Some business owners are so confident in their abilities that they don’t consider getting an outside opinion. With growth comes new and unfamiliar challenges, so smart business owners will talk to a consultant, mentor, or other industry experts to discover issues they may have overlooked.
Growth is a blessing but it can also be stressful when deciding how much additional help you’ll need to manage that growth. The right balance can be tricky. One consideration may be to hire ahead of the need. SCORE, which provides free online and face-to-face business counseling, mentoring, training, business, and advice for small businesses, recommends hiring a chief operating officer and/or chief financial officer if you’re growing fast—even if only on a part-time or consulting basis.

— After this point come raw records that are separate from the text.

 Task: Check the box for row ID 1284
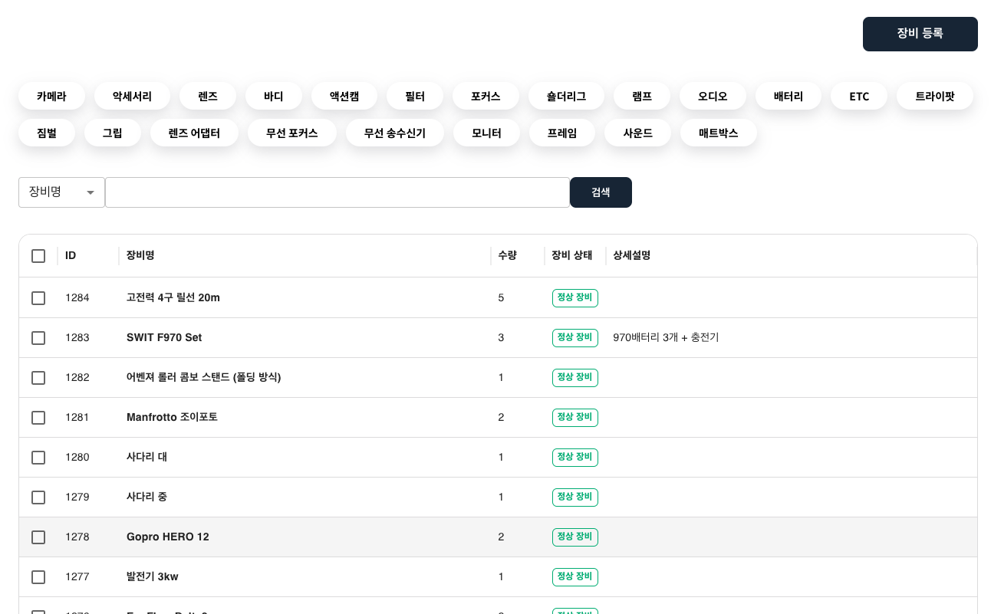pyautogui.click(x=38, y=298)
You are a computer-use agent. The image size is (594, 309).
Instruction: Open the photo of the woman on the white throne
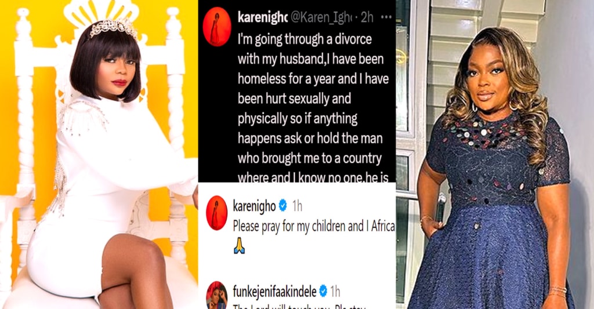99,154
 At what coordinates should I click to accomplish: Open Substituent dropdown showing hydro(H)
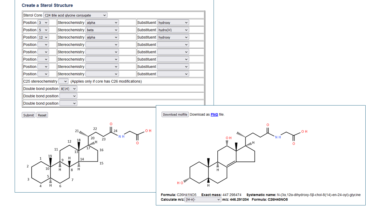coord(173,30)
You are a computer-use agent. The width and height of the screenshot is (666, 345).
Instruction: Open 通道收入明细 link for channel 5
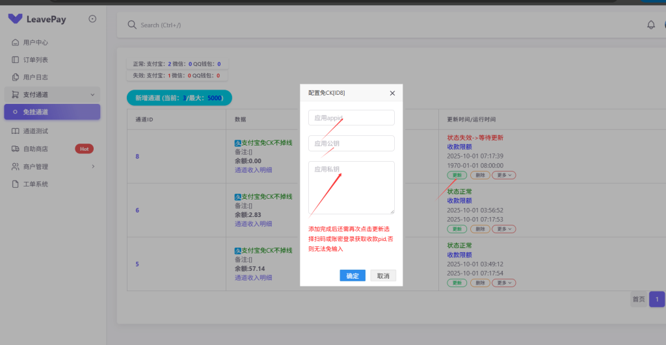click(x=253, y=277)
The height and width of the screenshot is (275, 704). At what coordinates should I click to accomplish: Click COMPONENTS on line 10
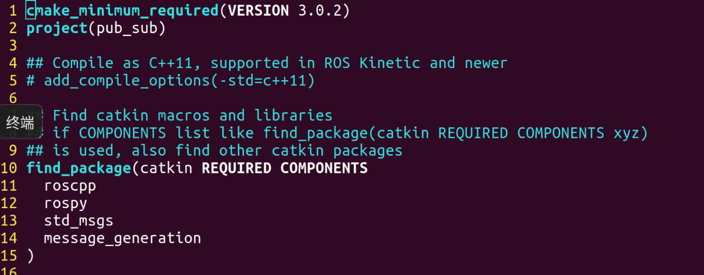tap(324, 168)
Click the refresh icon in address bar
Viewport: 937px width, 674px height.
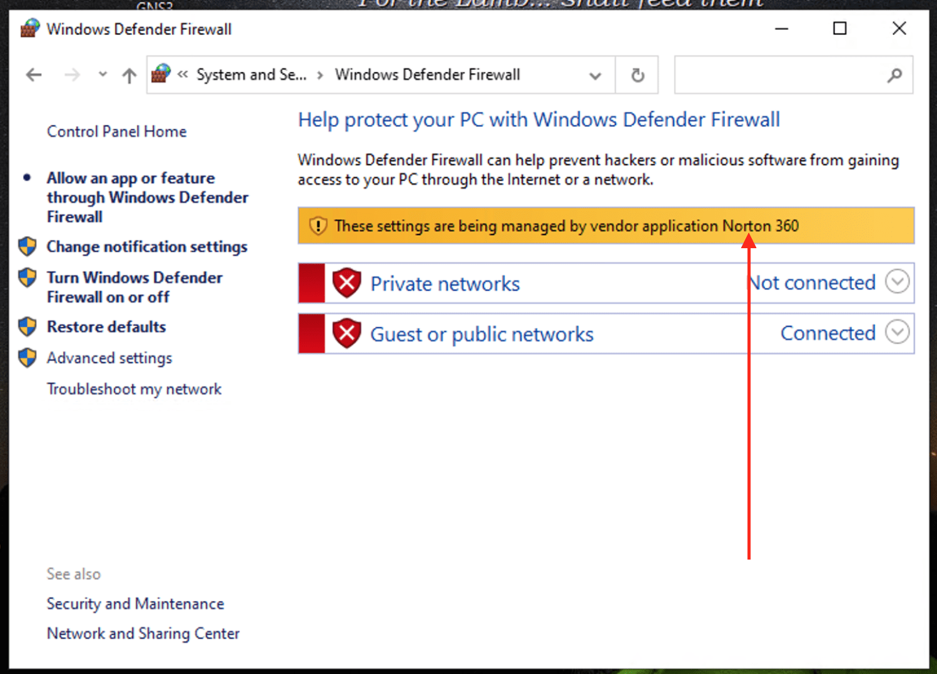[637, 75]
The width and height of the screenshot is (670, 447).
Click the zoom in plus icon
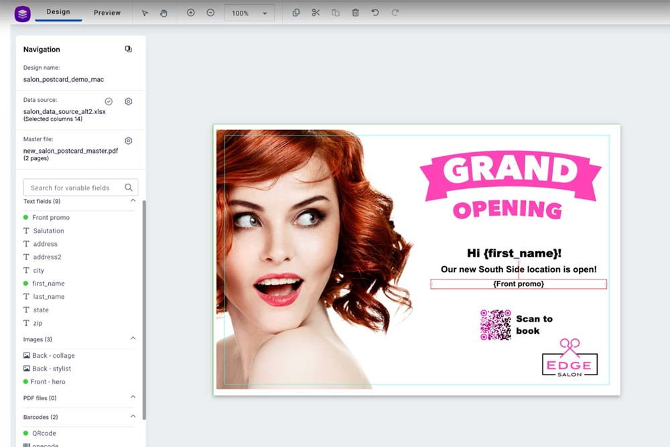pyautogui.click(x=190, y=13)
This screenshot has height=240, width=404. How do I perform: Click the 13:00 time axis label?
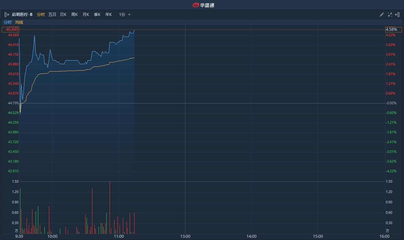tap(185, 236)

When your company was small it was okay for you to be the boss, the worker, the secretary, and the accountant. But now it’s just not practical to do everything yourself—so STOP! SCORE recommends delegating day-to-day operations to others so you can become the leader you were meant to be. Get comfortable in your new role as the strategic thinker and the planner—in other words, the CEO.
Some customers are more trouble than they are worth. If they don’t sufficiently contribute to the bottom line, then weed them out. Now that you have this added business coming in, you want to make sure that you can provide them with your best service and attention, and you can’t do that with customers that fracture your core business. SCORE suggests cutting customers who distract you from your goal—for example, because they are outside the area in which you want to work or take too much of your time.
Now that you’ve cut the bad customers, it’s time to treat your existing customers even better. Now that you may have less time to interact directly with your customers, it’s a good idea to put some mandatory customer relations practices into effect. Know their needs and deliver, and give your staff the power they need to keep customer happy. Lastly, communicate with customers about the changes that are taking place within the company.
Of course you’re loyal to your current group of suppliers and vendors but the truth is that they might not be able to handle this rush of new business. The worst thing that could happen is that they can’t deliver on a promise, which means that you can’t deliver on your promise to your new clients. So begin expanding your network by asking for recommendations. Your current vendors may even be willing to suggest a company they’ve done work with in the past.
It’s a smart idea to save some reserve capital to weather growth’s inevitable bumps, suggests SCORE. The important thing is that you have assets that can be turned into cash quickly if you don’t actually have cash reserves. Those assets might be excellent receivables or equipment.